Ramaiah Memorial Hospital as differentiator
If you look at our hospital, we are almost a 1600 bedded hospital and we also have 3 primary centers all round this particular hospital. We work on a hub and spoke model, where we look at primary care being given at 3 rural hospitals and whichever patient requires adequate care such as cardiology, neurology, strokes, they are brought here. Between the two hospitals, one takes care of the medical college hospital, where the students are also learning, and one is the corporate hospital. 80% of the patients in the teaching hospital are on subsidized healthcare, while in the corporate, they are all insurance patients, public sector patients or the patients who are paying from their pocket. We are classically using the Robin Hood theory of ensuring that the cost here is higher and the cost that we make, that excess surplus, is passed on as a subsidy to those poor patients. In fact, I think that’s one of the ways that we can look at to ensure that healthcare is equal. The same group of surgeons, same group of cardiologists work at both places, but the cost is different. One has to pay hardly anything, one has to really pay for the real cost of what he is undergoing.

So, I guess, we have made this kind of a transition where we are looking at the people who need to be treated well but cannot afford it and the patients who can afford it but are living differently.
My hospital today has got some USPs, we conduct the highest number of heart transplants from this part of the country.
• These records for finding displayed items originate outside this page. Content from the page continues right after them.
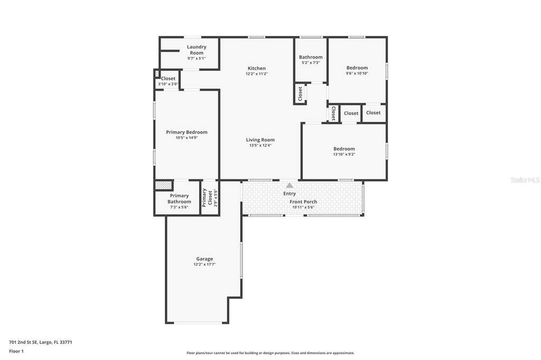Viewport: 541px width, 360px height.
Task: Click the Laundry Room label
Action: (197, 50)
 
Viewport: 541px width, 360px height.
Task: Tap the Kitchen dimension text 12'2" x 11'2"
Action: (257, 74)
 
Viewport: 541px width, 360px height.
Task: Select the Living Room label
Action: (260, 140)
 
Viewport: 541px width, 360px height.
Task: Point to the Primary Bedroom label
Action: (186, 132)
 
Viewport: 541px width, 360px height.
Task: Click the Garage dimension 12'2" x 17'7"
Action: (204, 264)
Now, we also have a bone transplant unit where we get patients from outside the country. We are looking at a few key USP’s – to ensure that people walk in here not for just general medicine surgery. We are working at a higher end where patients come only for that selected group of activities which are endocrinology, acute strokes, cardiac myopathies, pediatric cardiology. So, those are the issues that we are looking at and of course, patients like total joint replacements, spine injuries and cosmetic surgeries.